Maybe it’s growing up in London, maybe it’s growing up with a mother with legs approximately three times the length of mine, maybe it’s forever being in a rush thanks to my unbounded talent for procrastination, but I have a *thing* about walking quickly.

This is apparently not a thing common to many people in Oxford. Just now as I was walking to Tesco I nearly mowed down an old man, a woman and her toddler, and a dazed looking student. And that was all before I even got in there and had to deal with hordes of people so slow that they were almost going backwards.

Don’t get me wrong, I’m not an awful person who sends people flying in the street, I just don’t understand the general insistence on moving at a snail’s pace. Do people not realise that if you just move faster you’ll reach your destination sooner? (Groundbreaking stuff, I know).


Is that Satan I spy?

If Tesco on a Wednesday afternoon isn’t enough to send me into a Bacchic rage, tearing people limb from limb, then Cornmarket on the weekends certainly is.

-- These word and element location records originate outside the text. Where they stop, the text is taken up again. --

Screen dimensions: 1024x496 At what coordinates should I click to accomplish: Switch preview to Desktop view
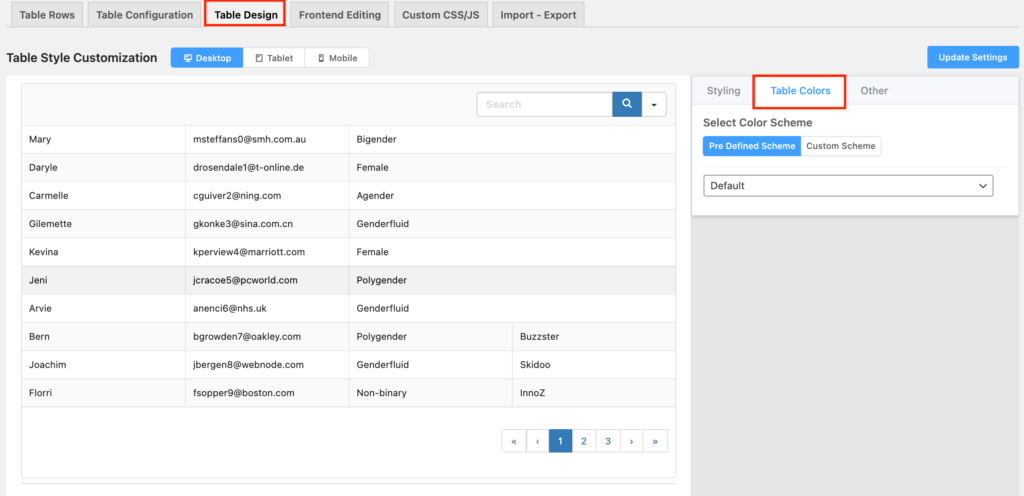pos(207,58)
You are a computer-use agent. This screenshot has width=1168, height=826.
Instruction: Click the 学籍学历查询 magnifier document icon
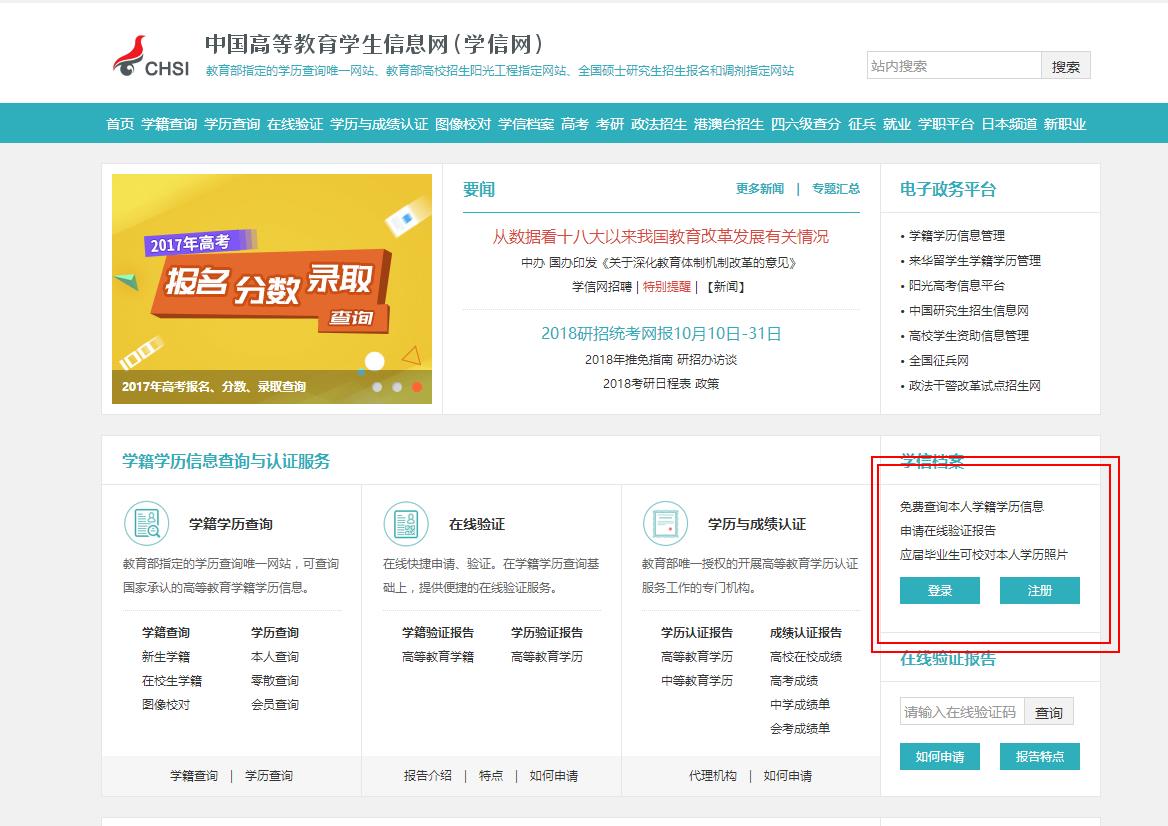147,523
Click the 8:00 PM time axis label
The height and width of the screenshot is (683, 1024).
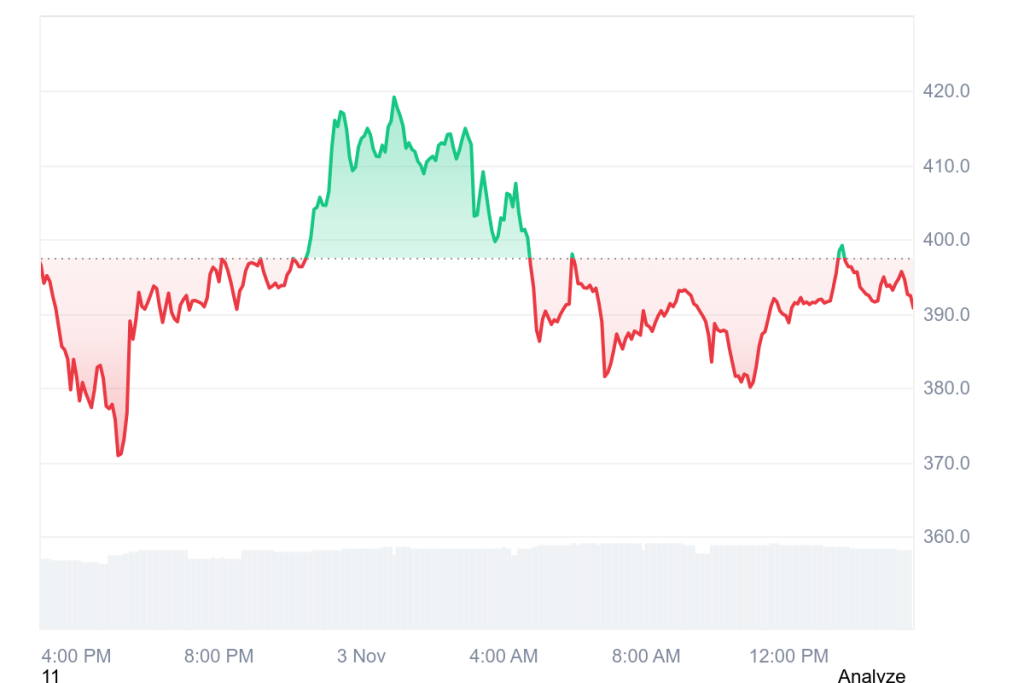click(x=219, y=656)
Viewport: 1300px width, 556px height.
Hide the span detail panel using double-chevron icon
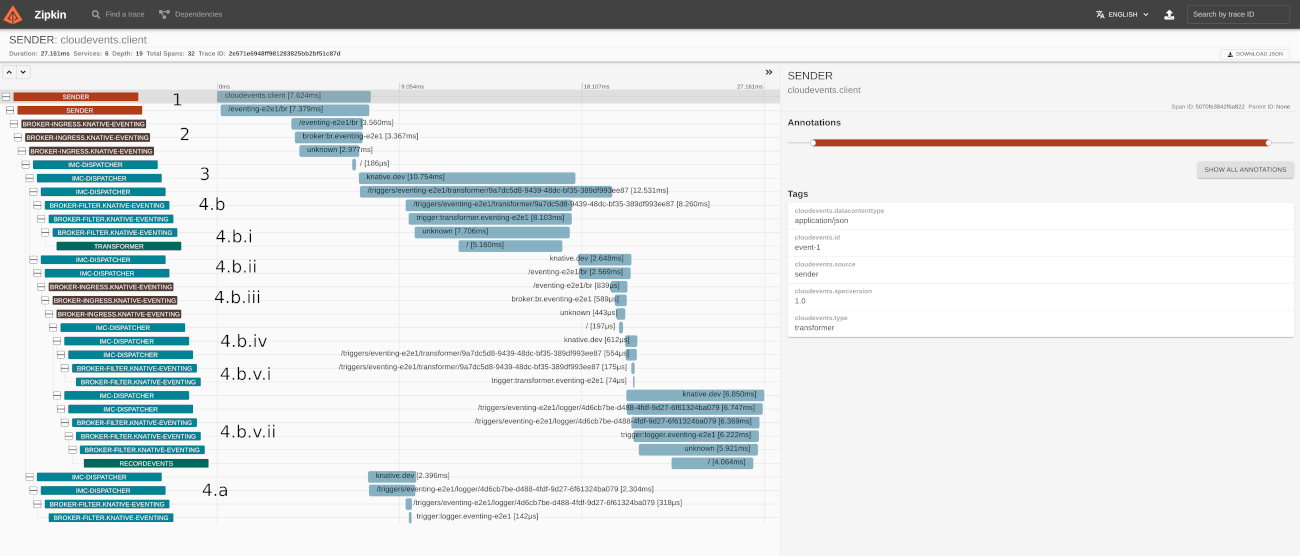(769, 72)
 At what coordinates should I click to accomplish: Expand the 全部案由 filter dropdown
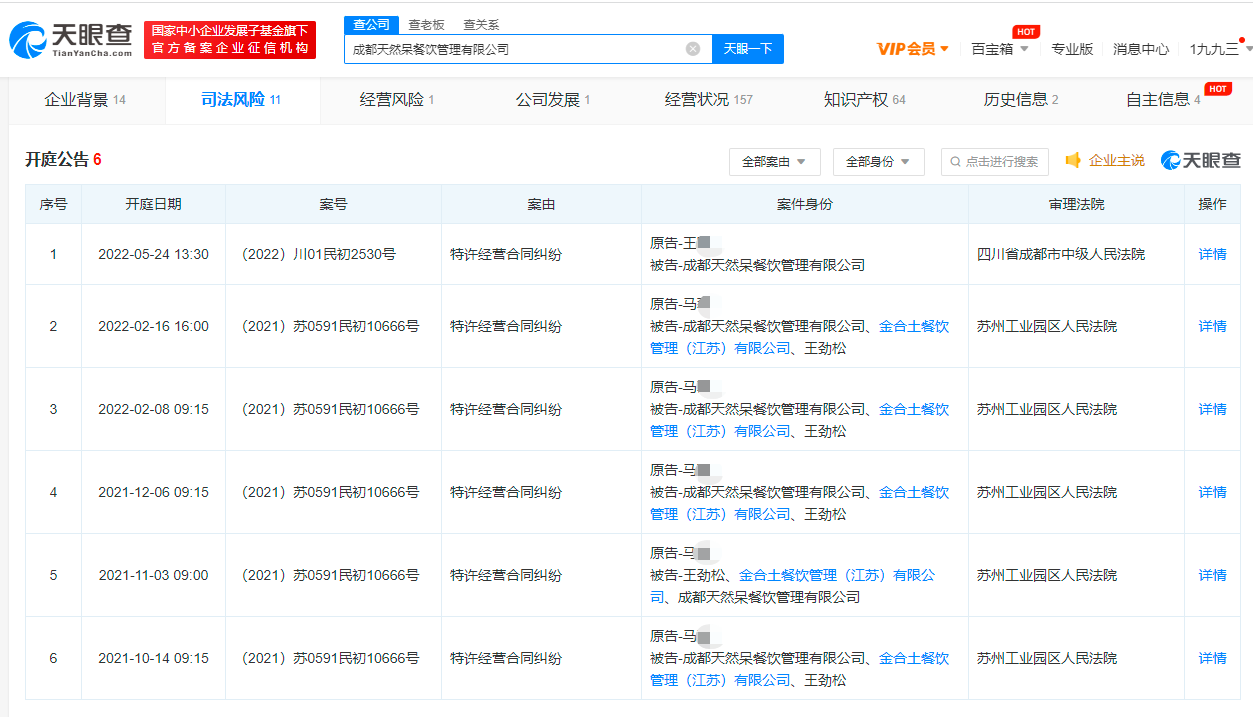[776, 161]

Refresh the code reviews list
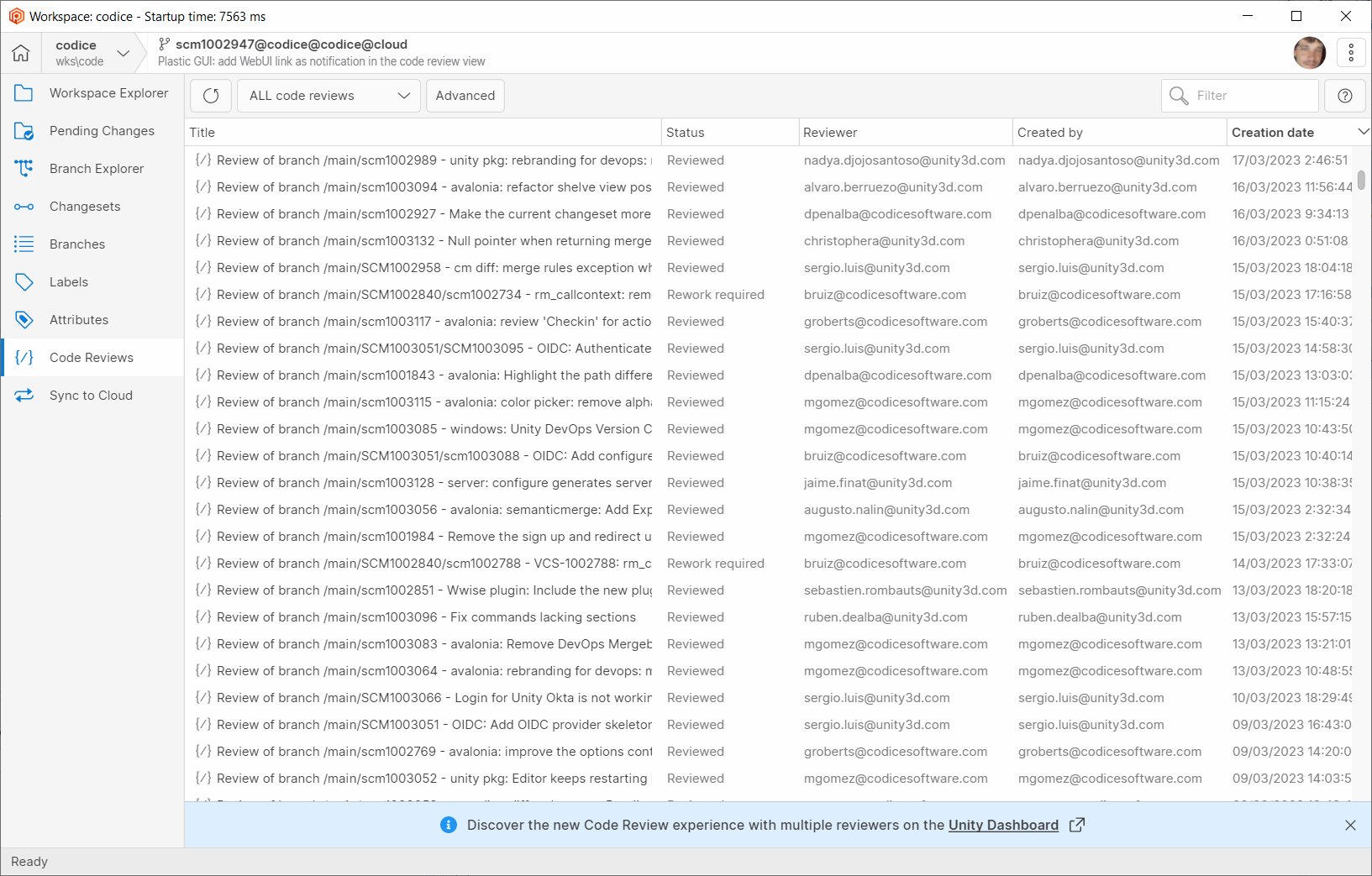click(210, 95)
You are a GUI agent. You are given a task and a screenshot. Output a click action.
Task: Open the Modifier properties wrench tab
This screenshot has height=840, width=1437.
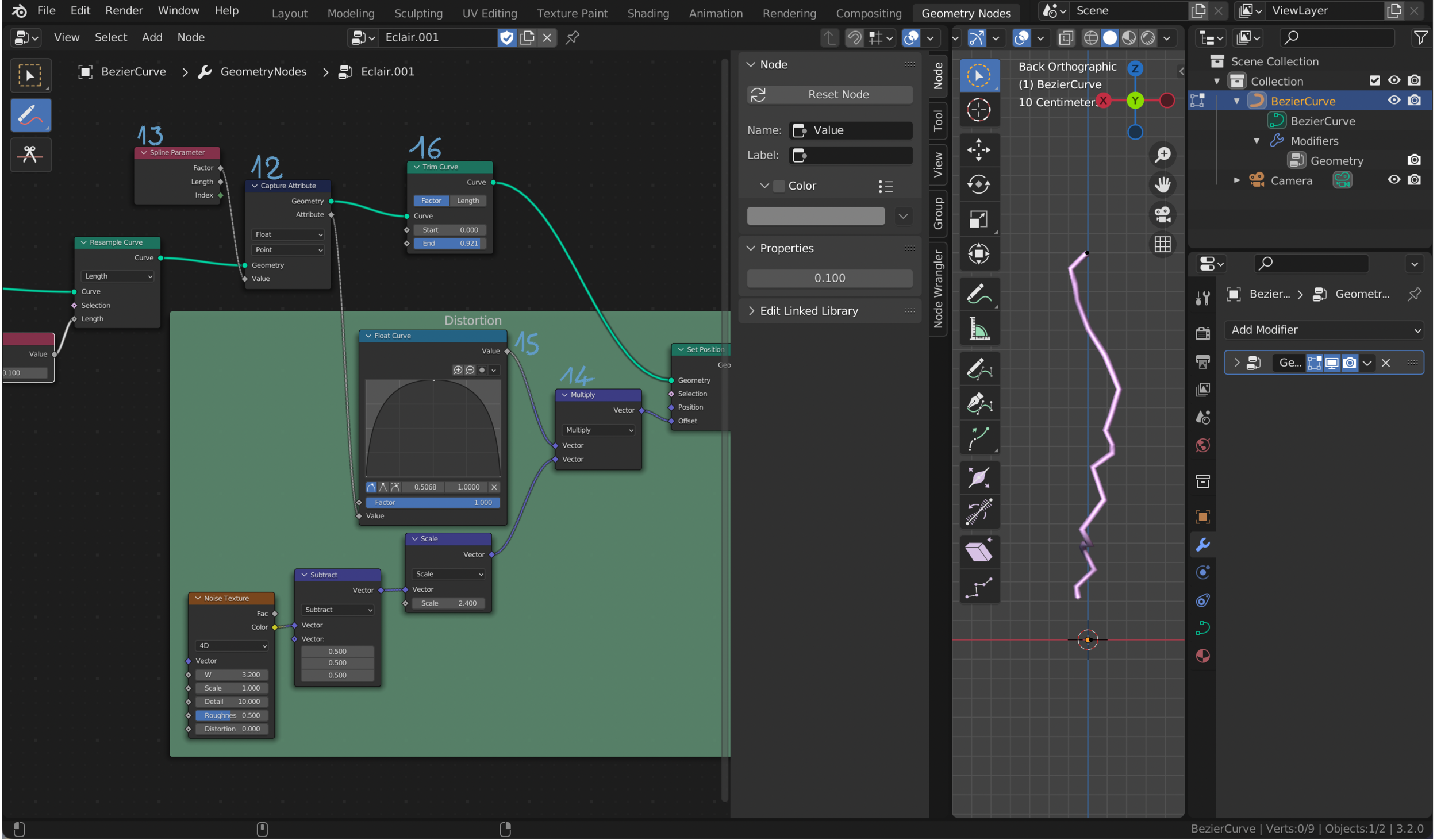(1203, 545)
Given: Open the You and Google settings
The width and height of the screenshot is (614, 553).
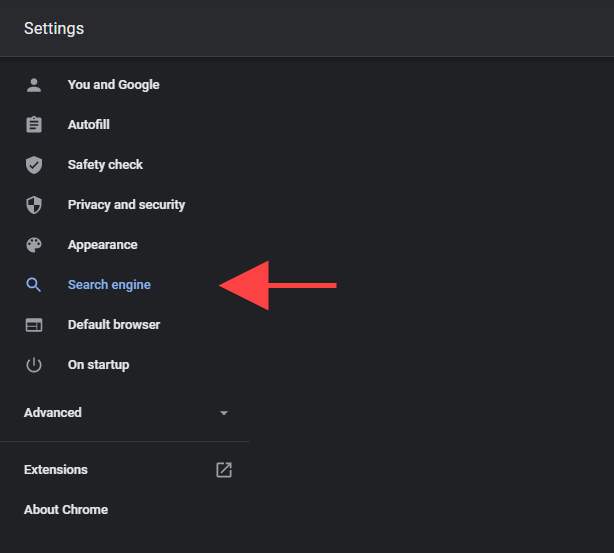Looking at the screenshot, I should pos(113,85).
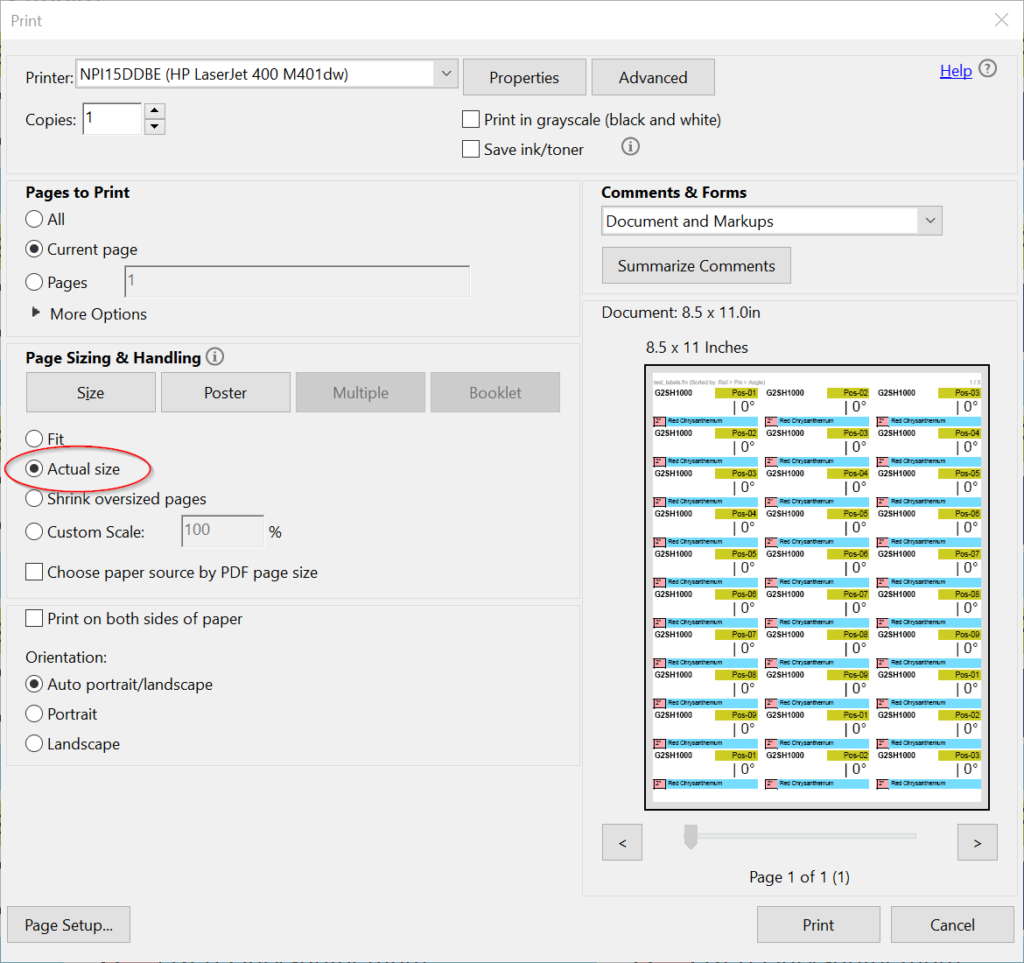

Lost and curious tourists, relaxed window shoppers, and hungover, dazed and confused students combine to create a realistic vision of Hell on earth. Trying to move anywhere at a reasonable pace is a feat of Herculean proportions and sends my heart rate soaring, palms twitching and itching to forcibly remove anyone in my way. (I said I don’t send people flying, not that I’m not tempted to).

I refuse to believe that I’m alone in feeling the stress of dealing with the preponderance of slow walkers. We might be a minority, but we exist, and we need our voices heard. So for the sake of the reasonable among us, we need to open up discussion on how best to deal with this menace blockading our streets, stealing our time and raising our heart rates.

Forget the monorail, maybe the next OUSU Pres hopeful should run on a promise of a designated fast lane for those of us who have places to be and things to do. Even if that place is my bed and that thing is watching Pretty Little Liars and pretending finals aren’t a thing, Pret posh cheese and pickle baguette in hand. A little efficiency never killed anybody now did it? Walking slowly in front of me however…

And so, good people of Oxford, I implore you to please hurry the fuck up – my sanity (and your safety) might just depend on it. 

This article has 7 comments

  1. Why does this article exist?

  2. Tfw Versa has become just another boring student paper

  3. i comment on every versa article :))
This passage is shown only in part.